Jeannie Out of the Bottle - Barbara Eden [44]
A brilliant, imaginative writer, he wrote the screenplays for a dazzling array of Hollywood classics, including Easter Parade, Annie Get Your Gun (along with Irving Berlin), The Bachelor and the Bobby Soxer, and TV’s The Patty Duke Show. I Dream of Jeannie, his latest project, I knew from our mutual friends, was very close to his heart, and he totally believed in it.
So Sidney and I had tea together at the Beverly Hills Hotel, during which time he airily dismissed my doubts about not being a five-foot-nine dusky brunette from foreign climes, but rather a pint-sized, curvy American blonde. We chatted about comedy writers we’d both worked with, and life in general, and the hours sped by. At the end of our tea, I felt as if I’d made a wise new friend, but I still never imagined that Sidney would cast me as Jeannie.
So you could have knocked me down with a feather (shades of Ginger Rogers) when, just a few days later, Sidney called and said, “Congratulations; you are now officially my Jeannie!”
I was pleased to have gotten the job, but I didn’t exactly jump up and down for joy. After all, I had no idea how the pilot would turn out or if it would be picked up by a network. Still, a job was a job, and I was determined to do my best.
I was then working flat out on Rawhide at Universal, so when Sidney called and asked me if Larry Hagman, one of the actors whom they were considering for the part of Captain Tony Nelson, could rehearse with me, I suggested that we rehearse in my dressing room at the studio during a break from Rawhide.
“Fine,” Sidney said. “We know you can act, we know he can act, but what we want to check out is whether or not the two of you have chemistry.”

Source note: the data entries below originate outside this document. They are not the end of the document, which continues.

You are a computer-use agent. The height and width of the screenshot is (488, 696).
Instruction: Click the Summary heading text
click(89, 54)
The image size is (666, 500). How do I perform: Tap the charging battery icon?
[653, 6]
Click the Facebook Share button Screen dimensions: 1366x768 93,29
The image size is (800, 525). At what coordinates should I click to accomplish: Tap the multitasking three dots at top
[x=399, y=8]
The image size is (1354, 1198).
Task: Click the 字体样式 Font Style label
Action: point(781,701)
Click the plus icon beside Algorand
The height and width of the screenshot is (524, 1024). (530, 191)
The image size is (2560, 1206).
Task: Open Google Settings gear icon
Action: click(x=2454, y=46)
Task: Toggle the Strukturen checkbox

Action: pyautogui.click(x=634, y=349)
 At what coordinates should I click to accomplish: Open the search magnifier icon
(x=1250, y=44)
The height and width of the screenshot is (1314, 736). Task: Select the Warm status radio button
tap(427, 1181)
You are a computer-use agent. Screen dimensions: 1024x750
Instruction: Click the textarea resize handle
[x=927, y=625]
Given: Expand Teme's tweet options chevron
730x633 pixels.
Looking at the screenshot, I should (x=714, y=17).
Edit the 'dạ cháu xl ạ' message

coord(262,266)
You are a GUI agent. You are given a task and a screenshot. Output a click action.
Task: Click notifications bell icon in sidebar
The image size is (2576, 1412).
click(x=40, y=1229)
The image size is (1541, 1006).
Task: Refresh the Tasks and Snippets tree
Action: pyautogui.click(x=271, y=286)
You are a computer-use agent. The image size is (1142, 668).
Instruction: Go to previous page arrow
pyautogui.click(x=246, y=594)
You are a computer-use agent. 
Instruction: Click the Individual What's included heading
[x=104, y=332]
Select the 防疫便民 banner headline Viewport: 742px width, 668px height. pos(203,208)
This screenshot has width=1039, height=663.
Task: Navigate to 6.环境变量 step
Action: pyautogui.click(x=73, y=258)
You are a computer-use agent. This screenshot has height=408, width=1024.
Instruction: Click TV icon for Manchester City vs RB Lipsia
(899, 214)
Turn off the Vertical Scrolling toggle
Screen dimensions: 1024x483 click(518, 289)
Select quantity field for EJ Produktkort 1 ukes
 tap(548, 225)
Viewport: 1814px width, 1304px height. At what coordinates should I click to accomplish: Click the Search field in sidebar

Now, chemistry between two people is something so magical, so indefinable, that not even the best actors can fake it, nor can the greatest director bring it out in them if it doesn’t exist.
I knew very little about Larry except that he was Mary Martin’s son, which really intrigued me, as my mother had always been a fan. From as far back as I could remember, she had always held Mary up to me as the perfect example of a brilliant singer and entertainer.
Born in Texas, the daughter of an attorney and a violin teacher, Mary Martin got her start in show business appearing on the radio in Dallas. She first made her mark in Cole Porter’s Leave It to Me, in which she sang the showstopper “My Heart Belongs to Daddy.” She went on to make ten movies for Paramount, and then skyrocketed to stardom when she was cast as Nellie Forbush in South Pacific, which went on to break Broadway box office records and then run in London for five blockbuster years.
Mary garnered yet more fame and fortune when she starred in Peter Pan, for which she won a Tony, then in Annie Get Your Gun and The Sound of Music, for which she won yet another Tony. Meanwhile, Larry was growing up in Texas, far removed from his mother, who had sent him to live with his grandmother when he was still a little boy.
Down the line, I learned that Larry had always resented his mother for putting him in Black Fox Military Academy when he was less than ten years old. (Even then, my mother sprang to Mary’s defense and argued that Mary probably didn’t have any other choice.) And when Mary Martin married Richard Halliday, who later became her manager, the young Larry had problems relating to him.
However, show business was in his blood, and nothing could prevent him from pursuing it with a vengeance. Like his mother, Larry launched his acting career in Dallas, where he worked in the theater. Following that, he spent five years in the chorus of the London cast of South Pacific, in which he played a Seabee (a member of the construction battalion of the U.S. Navy), along with Sean Connery. Later, he joined the U.S. Air Force and was stationed in England, where he met and married Maj Axelsson, a Swedish fashion designer, and he remains married to her to this day, in one of show business’s most enduring matches.